A maritime "Silk Route" opened up between Chinese-controlled Jiaozhi (centred in modern Vietnam [see map above], near Hanoi) probably by the 1st century. It extended, via ports on the coasts of India and Sri Lanka, all the way to Roman-controlled ports in Egypt and the Nabataean territories on the northeastern coast of the Red Sea.

The Roman Empire

Maenad in silk dress, Naples National Museum.
Sassanid silk twill textile of a Senmerv in a beaded surround, 6–7th century

Soon after the Roman conquest of Egypt in 30 BC, regular communications and trade between India, Southeast Asia, Sri Lanka, China, the Middle East, Africa and Europe blossomed on an unprecedented scale. The party of Maës Titianus became the travellers who penetrated farthest east along the Silk Road from the Mediterranean world, probably with the aim of regularizing contacts and reducing the role of middlemen, during one of the lulls in Rome's intermittent wars with Parthia, which repeatedly obstructed movement along the Silk Road. Land and maritime routes were closely linked, and novel products, technologies and ideas began to spread across the continents of Europe, Asia and Africa. Intercontinental trade and communication became regular, organised, and protected by the 'Great Powers.' Intense trade with the Roman Empire followed soon, confirmed by the Roman craze for Chinese silk (supplied through the Parthians), even though the Romans thought silk was obtained from trees. This belief was affirmed by Seneca the Younger in his Hippolytus and by Virgil in his Georgics. Notably, Pliny the Elder knew better. Speaking of the bombyx or silk moth, he wrote in his Natural Histories "They weave webs, like spiders, that become a luxurious clothing material for women, called silk."[6]

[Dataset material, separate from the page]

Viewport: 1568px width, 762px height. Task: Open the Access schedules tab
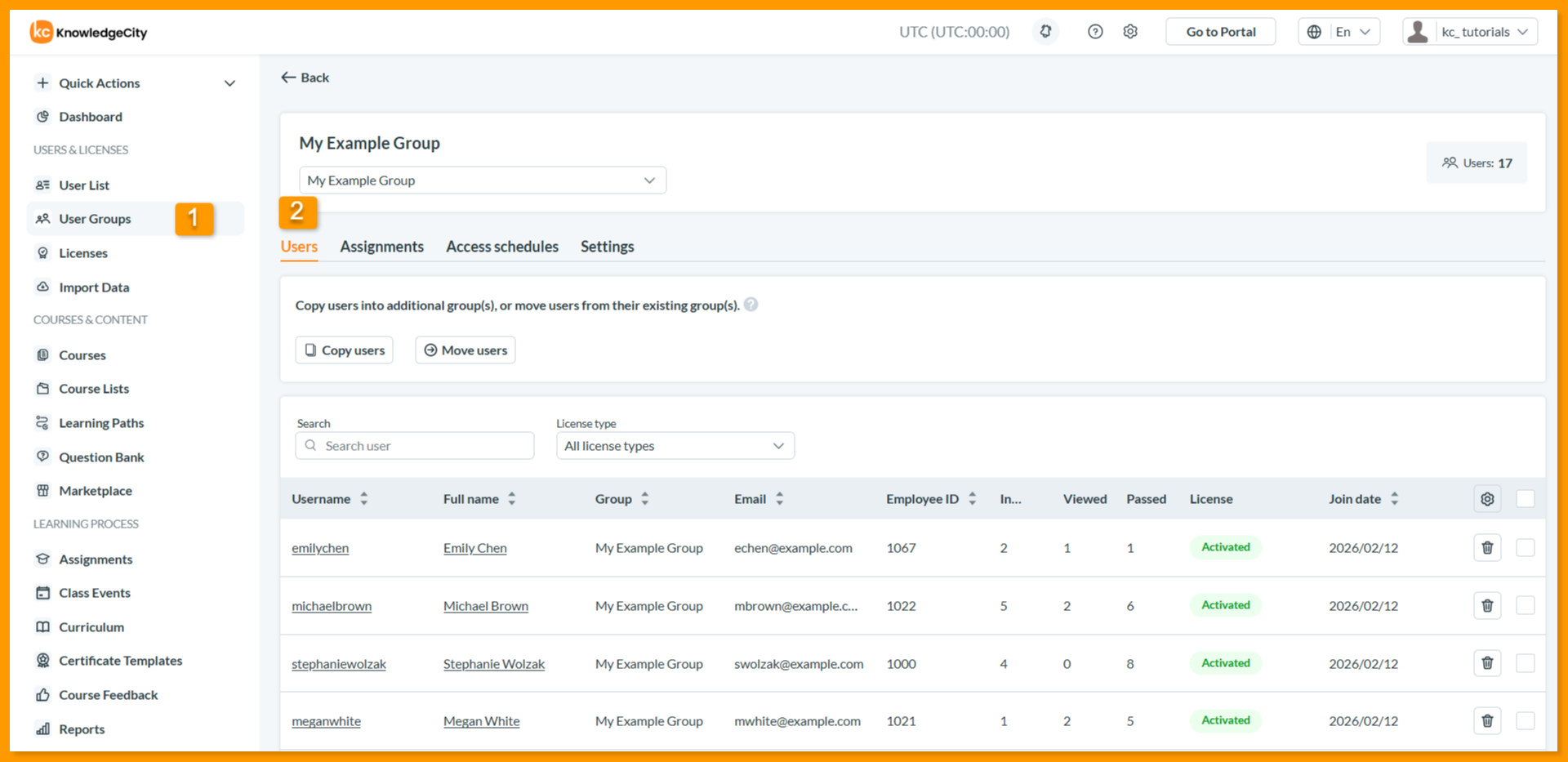[x=502, y=247]
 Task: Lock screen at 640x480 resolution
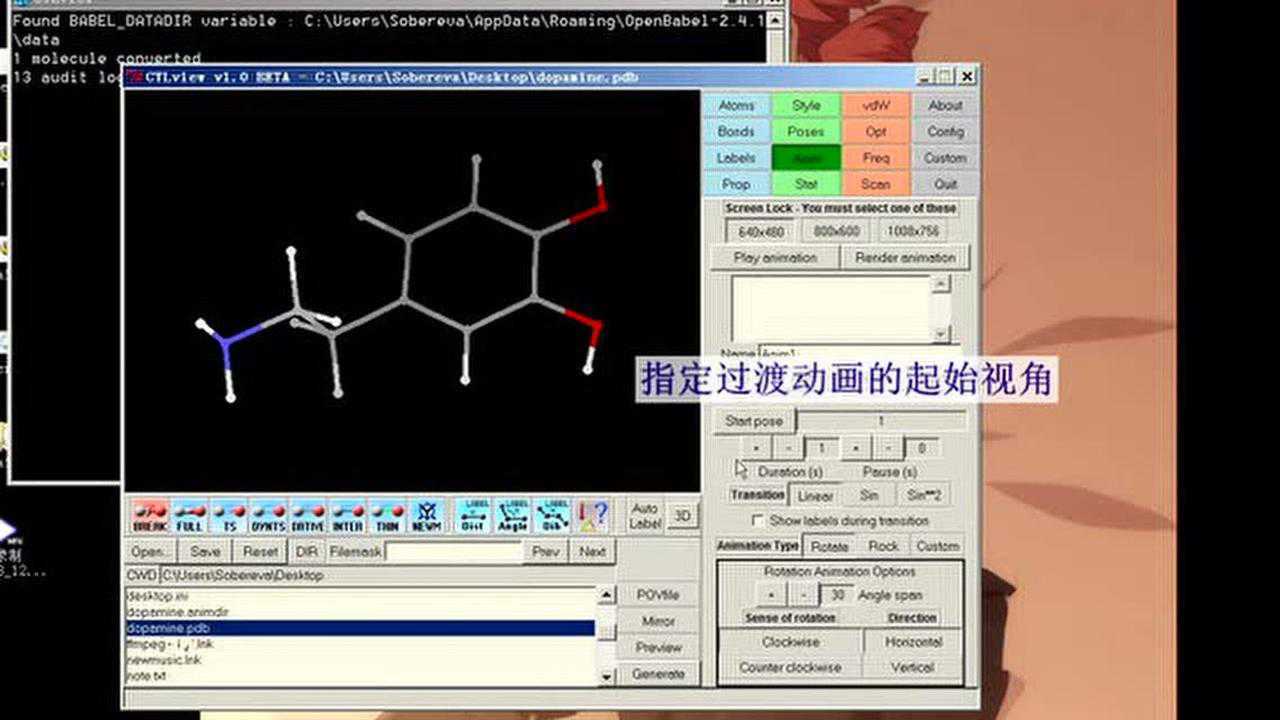[x=764, y=231]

The Senate issued, in vain, several edicts to prohibit the wearing of silk, on economic and moral grounds: the importation of Chinese silk caused a huge outflow of gold, and silk clothes were considered to be decadent and immoral:

“I can see clothes of silk, if materials that do not hide the body, nor even one's decency, can be called clothes… Wretched flocks of maids labour so that the adulteress may be visible through her thin dress, so that her husband has no more acquaintance than any outsider or foreigner with his wife's body” (Seneca the Younger (c.3 BC65, Declamations Vol. I).

The Hou Hanshu records that the first Roman envoy arrived in China by this maritime route in 166, initiating a series of Roman embassies to China.

Medieval Era

A Greco-Roman gladiator on a glass vessel, Begram, 2nd century.
Blue-eyed Central Asian Buddhist monk, with an East-Asian colleague, Tarim Basin, China, 9th-10th century.
Westerner on a camel, Tang dynasty, Shanghai Museum.

The main traders during Antiquity were the Indian and Bactrian Traders, then from the fifth to the eighth c. the Sogdian traders, then the Persian traders.

The unification of Central Asia and Northern India within Kushan empire in the first to third centuries reinforced the role of the powerful merchants from Bactria and Taxila [7]. They fostered multi-cultural interaction as indicated by their 2nd century treasure hoards filled with products from the Greco-Roman world, China and India, such as in the archeological site of Begram.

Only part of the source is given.